▶ _TASK REQUIREMENTS_:
1. According to the weekly energy summary, what has power generation averaged for July 2024?
2. Using the weekly energy summary, say whether each statement agrees with it. Answer yes or no and quote the deciding words. (a) The summary rates natural gas fundamentals as bearish. (b) LNG exports fell by about 2.8 Bcf per day over the past week. (c) Natural gas production reached a low of 97.5 Bcf per day in mid-May.
3. Translate this sentence from the weekly energy summary into Spanish: "Hot temperatures throughout the country have driven record demand for natural gas-fired electric power this summer."

Weekly Energy Industry Summary

Commodity Fundamentals

Week of July 8, 2024

By The Numbers:

  • NG '24 prompt-month NYMEX settled at $2.37/MMbtu, up $.05/MMbtu, on Monday, July 8. 
  • WTI '24 prompt-month crude oil settled at $82.33/bbl., down $.83/bbl., on Monday, July 8.

Natural Gas Fundamentals - Neutral/Bullish

  • Prompt-month NYMEX natural gas futures settled at $2.37 per MMbtu, up $.05 per MMbtu on Monday, July 8. 
  • Despite very bullish hot weather driving strong demand for electric-power generation, prompt-month natural gas has flagged to the downside for seven of the last eight days of trading.
  • Hot temperatures throughout the country have driven record demand for natural gas-fired electric power this summer.
  • Power generation for the month of July 2024 has averaged 47.4 Bcf per day, nearly half of total U.S. natural gas production and an increase of 2.8 Bcf per day over the same period last year.
  • On the other hand, LNG exports are off over the past week, down approximately 2.8 Bcf per day as some issues at the Freeport LNG export terminal, coupled with disruptions caused by Hurricane Beryl, have stymied outflows, providing a supply cushion in the teeth of record power generation demand.
  • Production of natural gas has been moving upward over the past three weeks and is consistently near 102 Bcf per day, after posting a low of 97.5 Bcf per day in mid-May.
  • Natural gas strip prices 2025-2029 are: $3.43, $3.78, $3.79, $3.74, and $3.66 respectively.

Crude Oil - Bullish

  • The events and geopolitical tensions remain in this market providing the potential for upside in crude oil despite recent very near-term softness in crude.  For this reason, the headline on the market condition of crude oil remains "Bullish" until further notice.
  • WTI prompt-month crude bumped down on Monday, July 8, settling at $82.33 per barrel, down $.83.

▶ _INFORMATION PROVIDED_:

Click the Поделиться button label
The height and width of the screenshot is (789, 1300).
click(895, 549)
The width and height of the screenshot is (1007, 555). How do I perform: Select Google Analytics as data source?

▶ _TASK-BY-TASK OUTPUTS_:
1. 47.4 Bcf per day

2.
(a) No: "Natural Gas Fundamentals - Neutral/Bullish"
(b) Yes: "LNG exports are off over the past week, down approximately 2.8 Bcf per day"
(c) Yes: "after posting a low of 97.5 Bcf per day in mid-May"

3. Las altas temperaturas en todo el país han impulsado una demanda récord de energía eléctrica generada con gas natural este verano.